Sonraki hafta daha sakin geçti. 19 Mayıs Stadyumu içindeki cimnastik salonunda teorik derslere katıldık. 8 yaşındayken cimnastik macerası için gittiğim salona 25 yıl sonra gitmek güzeldi. İkinci hafta hem ilk haftadaki gibi stresli bir ortam yoktu, hem de kaynaşıp bir sürü arkadaş edinmenin rahatlığıyla tatilde gibi geçti, sanki 1 yıl geçmişcesine uzaklaştım gündelik hayatımdan...

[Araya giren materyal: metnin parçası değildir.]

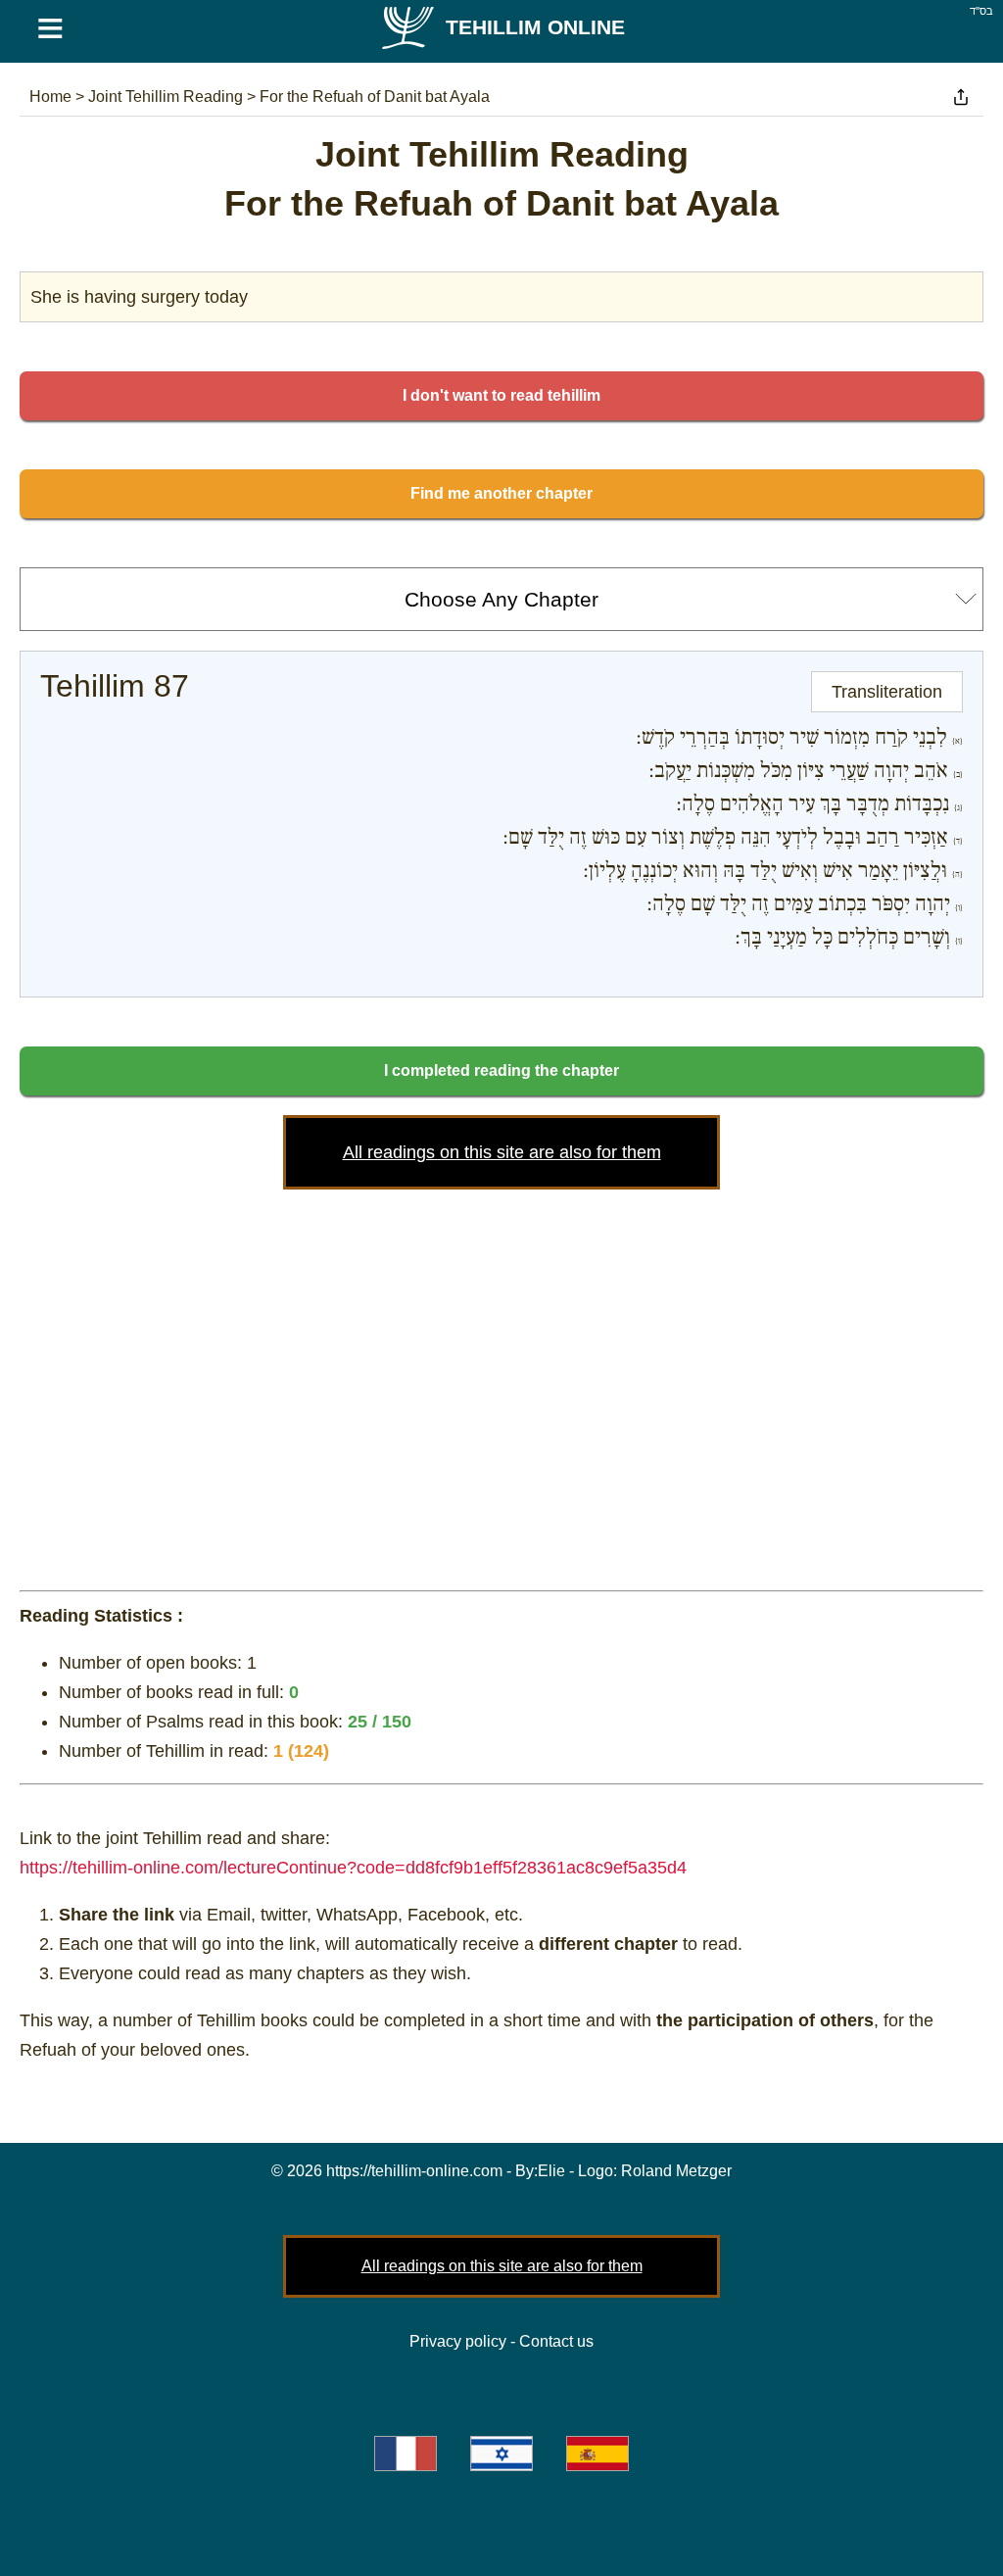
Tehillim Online (535, 27)
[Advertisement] (501, 1385)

Köln'den bu belgeyi almak için gelen bir arkadaş vardı, Almanya'da eğitmenlik belgesini almak için 3 yıl kursa devam etmek gerekiyormuş... Eğitmenlik yapmak istediği, onu da geçtim BESYO mezunu olduğu halde hayatında reformer makinesini görmeyeni, "gelmeden önce bir arkadaşım 3 gün pilates yaptırdı, öyle geldim" diyeni, pilatesi büyük top zannedeni... Ülkemizin eksiği o kadar çok ki buna bir şey diyemiyorum, sonuçta federasyon eldeki imkanlarla olabileceğin en iyisini yapıyor bence.


Bu sürecin sonunda sınavları geçtim ve eğitmen oldum. Sonuçta bir işim var, eğitmenlik yapabilir miyim bilmiyorum ama emek verdiğim bir şeyi başarmanın hazzını yaşıyorum. Olan oldu, biten bitti, hiçbir zaman demeyeceğim, kendimi geliştirmenin, beni mutlu edenin peşinden gitmeye devam edeceğim.